Despite the cash that the old man had held out in his hand, he was
rudely greeted by the proprietor, denied seating at any table, even though
there were few empty ones about, and told to leave the premises at once.”
"Can't you see we're
full up? Go down the road!" The
proprietor had rasped as he apprehensively looked around him, afraid that his
other customers might be offended by the likes of this tattered old man.
"This is a
respectable place.
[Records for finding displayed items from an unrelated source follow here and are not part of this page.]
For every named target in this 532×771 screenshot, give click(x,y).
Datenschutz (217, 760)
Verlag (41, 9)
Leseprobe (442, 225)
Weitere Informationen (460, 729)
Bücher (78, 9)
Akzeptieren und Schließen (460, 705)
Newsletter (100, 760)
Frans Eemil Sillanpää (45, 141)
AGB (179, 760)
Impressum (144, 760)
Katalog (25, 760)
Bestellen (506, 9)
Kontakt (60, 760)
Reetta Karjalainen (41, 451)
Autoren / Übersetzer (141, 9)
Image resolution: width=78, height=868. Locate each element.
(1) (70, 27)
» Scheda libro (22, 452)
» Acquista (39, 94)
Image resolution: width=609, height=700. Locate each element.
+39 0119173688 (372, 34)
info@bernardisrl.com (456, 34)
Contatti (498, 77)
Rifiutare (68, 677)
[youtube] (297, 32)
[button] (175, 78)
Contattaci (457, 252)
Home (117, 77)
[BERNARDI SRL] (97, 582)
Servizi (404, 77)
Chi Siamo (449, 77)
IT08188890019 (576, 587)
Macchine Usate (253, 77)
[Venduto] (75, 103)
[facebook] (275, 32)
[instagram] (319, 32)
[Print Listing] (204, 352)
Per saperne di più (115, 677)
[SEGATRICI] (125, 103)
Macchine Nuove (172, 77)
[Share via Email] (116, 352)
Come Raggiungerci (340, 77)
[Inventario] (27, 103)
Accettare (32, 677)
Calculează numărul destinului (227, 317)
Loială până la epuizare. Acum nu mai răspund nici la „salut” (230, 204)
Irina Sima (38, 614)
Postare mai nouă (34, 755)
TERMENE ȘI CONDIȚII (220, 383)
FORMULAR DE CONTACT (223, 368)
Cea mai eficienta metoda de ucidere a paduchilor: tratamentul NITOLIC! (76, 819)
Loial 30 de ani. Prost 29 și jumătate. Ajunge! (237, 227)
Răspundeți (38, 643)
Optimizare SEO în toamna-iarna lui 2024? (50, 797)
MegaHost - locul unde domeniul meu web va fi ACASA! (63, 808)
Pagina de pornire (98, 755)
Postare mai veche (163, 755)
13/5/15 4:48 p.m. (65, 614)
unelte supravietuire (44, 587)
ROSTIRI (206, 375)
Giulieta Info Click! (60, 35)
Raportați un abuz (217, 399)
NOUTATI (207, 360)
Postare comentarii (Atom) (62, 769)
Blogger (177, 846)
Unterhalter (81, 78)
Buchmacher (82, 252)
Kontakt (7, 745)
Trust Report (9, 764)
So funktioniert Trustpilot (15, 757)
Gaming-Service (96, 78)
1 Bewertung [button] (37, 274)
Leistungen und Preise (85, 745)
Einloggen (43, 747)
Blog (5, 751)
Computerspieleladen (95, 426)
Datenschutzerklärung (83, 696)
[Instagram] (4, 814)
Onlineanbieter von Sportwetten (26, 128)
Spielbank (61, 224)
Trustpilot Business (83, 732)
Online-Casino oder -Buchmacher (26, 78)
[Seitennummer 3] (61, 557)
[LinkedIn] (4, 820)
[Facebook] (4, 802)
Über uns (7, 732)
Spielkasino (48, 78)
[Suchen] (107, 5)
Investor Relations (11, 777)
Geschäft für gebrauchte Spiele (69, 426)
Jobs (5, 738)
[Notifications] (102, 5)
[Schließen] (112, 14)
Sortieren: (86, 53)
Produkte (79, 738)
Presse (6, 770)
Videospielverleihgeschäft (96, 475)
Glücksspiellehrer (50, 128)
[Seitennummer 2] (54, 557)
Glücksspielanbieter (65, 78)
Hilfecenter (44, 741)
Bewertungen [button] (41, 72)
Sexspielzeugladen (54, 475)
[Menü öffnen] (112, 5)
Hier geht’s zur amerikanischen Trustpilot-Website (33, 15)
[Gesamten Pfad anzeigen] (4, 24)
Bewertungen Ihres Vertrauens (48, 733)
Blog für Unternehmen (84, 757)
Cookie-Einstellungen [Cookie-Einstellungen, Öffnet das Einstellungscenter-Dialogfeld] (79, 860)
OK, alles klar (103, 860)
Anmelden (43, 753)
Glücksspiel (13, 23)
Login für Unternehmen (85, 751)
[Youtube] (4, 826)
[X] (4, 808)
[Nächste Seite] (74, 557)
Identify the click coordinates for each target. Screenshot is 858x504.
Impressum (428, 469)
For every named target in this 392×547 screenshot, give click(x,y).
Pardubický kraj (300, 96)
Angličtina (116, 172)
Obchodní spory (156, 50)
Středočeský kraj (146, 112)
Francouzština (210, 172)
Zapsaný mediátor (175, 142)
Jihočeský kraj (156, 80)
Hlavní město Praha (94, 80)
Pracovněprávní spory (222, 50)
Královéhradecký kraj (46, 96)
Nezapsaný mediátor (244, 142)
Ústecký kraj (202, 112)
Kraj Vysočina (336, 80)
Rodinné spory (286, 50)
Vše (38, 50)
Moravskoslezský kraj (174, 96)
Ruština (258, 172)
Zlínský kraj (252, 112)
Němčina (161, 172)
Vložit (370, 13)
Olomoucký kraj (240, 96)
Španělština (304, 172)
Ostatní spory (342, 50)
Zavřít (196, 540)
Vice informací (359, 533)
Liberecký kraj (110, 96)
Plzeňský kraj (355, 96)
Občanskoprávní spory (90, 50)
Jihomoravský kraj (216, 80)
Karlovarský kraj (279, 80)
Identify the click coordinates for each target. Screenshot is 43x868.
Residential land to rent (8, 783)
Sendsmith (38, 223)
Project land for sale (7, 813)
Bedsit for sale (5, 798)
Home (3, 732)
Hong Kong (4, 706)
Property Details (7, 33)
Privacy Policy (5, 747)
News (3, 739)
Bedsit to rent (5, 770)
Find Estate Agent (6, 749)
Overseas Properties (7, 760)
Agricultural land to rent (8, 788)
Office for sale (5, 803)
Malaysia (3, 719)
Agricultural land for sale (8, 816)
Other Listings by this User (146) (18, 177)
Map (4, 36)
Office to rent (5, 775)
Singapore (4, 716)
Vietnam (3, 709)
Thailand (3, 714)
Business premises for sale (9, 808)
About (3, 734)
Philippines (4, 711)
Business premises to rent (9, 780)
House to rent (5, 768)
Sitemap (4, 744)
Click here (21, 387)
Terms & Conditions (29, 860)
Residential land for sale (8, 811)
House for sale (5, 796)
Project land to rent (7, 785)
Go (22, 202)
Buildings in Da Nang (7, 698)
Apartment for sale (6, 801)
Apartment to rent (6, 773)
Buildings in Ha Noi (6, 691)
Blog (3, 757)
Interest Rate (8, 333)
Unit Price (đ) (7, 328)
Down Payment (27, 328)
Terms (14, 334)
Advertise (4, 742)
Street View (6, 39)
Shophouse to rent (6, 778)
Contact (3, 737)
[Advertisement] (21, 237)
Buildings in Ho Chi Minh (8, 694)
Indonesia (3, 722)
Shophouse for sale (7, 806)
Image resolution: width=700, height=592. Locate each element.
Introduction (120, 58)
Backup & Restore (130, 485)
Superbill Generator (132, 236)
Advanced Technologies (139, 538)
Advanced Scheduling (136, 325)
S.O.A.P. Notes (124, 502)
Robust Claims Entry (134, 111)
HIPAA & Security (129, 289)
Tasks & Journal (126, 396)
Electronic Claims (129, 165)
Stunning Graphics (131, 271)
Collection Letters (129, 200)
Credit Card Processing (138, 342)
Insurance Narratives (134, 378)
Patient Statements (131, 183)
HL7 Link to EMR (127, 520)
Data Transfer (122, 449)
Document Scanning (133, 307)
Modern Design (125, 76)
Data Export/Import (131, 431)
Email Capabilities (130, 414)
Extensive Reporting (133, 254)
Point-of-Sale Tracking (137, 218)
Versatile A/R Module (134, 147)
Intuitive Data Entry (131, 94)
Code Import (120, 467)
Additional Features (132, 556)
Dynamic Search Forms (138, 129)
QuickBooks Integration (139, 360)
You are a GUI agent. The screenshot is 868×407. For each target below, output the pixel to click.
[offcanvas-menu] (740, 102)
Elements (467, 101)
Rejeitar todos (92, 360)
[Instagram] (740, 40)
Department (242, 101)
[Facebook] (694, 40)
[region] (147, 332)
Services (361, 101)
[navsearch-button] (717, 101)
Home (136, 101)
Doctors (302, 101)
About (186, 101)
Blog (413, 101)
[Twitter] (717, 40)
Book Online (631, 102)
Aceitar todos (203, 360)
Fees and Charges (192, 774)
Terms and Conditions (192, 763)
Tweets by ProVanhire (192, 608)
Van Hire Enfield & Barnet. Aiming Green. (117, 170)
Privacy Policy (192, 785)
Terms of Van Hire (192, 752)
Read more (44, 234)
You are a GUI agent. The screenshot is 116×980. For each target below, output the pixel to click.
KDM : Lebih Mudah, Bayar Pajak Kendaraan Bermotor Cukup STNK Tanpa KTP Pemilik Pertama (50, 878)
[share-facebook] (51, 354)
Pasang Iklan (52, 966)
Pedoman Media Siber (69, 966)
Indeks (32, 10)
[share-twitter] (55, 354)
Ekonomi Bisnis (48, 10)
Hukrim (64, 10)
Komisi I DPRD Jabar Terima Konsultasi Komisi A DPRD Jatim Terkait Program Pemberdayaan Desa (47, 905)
No solicitation is
allowed." Turning a deaf ear to the
old man's pleas, he signaled to his two hefty attendants (waiters) to at once
dispose of this unwanted nuisance (pest, bug).
In the ensuing seconds
hence, the old man was hastily hustled outside.” Fradel winced (cringed,
recoiled) at this point with obvious abhorrence (loathing) of the proprietor.
Zaur nodded and grimaced
wryly as he envisioned the typical scenario being played out repeatedly
throughout the land. “So, what's so odd about that? Cruelly he
was driven out into the cold, pelting rain, so what about it?" Fradel Rurik Korvald’s obvious
indignation just then baffled Zaur, and he riveted his keen, questioning gaze
on the other's face.
“Ah! Scholar
Fradel Rurik Korvald had lived in privileged seclusion all these years;
therefore, he had not been exposed to the sweeping changes, the new brutish
realities of the populace's everyday existence. Naturally, this would shock him.” The answer came to him quickly, Zaur
nodded.
"And no
doubt, being the gentleman you are, you stood up to defend that poor
wretch." Zaur’s downward gaze
concealed the smirk on his lips and the scorn in his eyes.
As Zaur Stugr had
expected, by his own account the scholar Fradel Rurik Korvald, unable to
swallow this injustice, had indeed rushed to the old man's rescue. Fradel had indignantly risen to his feet and
called out to the old man, walked over and next greeted the elder with
respectful familiarity.
Ignoring the snarls and
frowns of the manager and his staff, he had then guided the old man, named
Yakkasar back to his table.
(Of course, Yakkasar was a
made-up name which Nevetsecnuac on the spur had invented.)
"I could not stand by and let this
happen. The injustice of it all fired my
soul with seething rage." Fradel (Nevetsecnuac) abashedly explained.
At the outset Zaur
expressed a sympathetic view and urged Fradel Rurik Korvald to please
continue. Seeming to lend an attentive
ear, Zaur inwardly however, jeered with derision and tagged a few more items on
to the list he had been mentally compiling of the presumed characteristics of
his guest Fradel Rurik Korvald: “Fradel
is righteously soft and sentimental; sentimental enough to patronize (support)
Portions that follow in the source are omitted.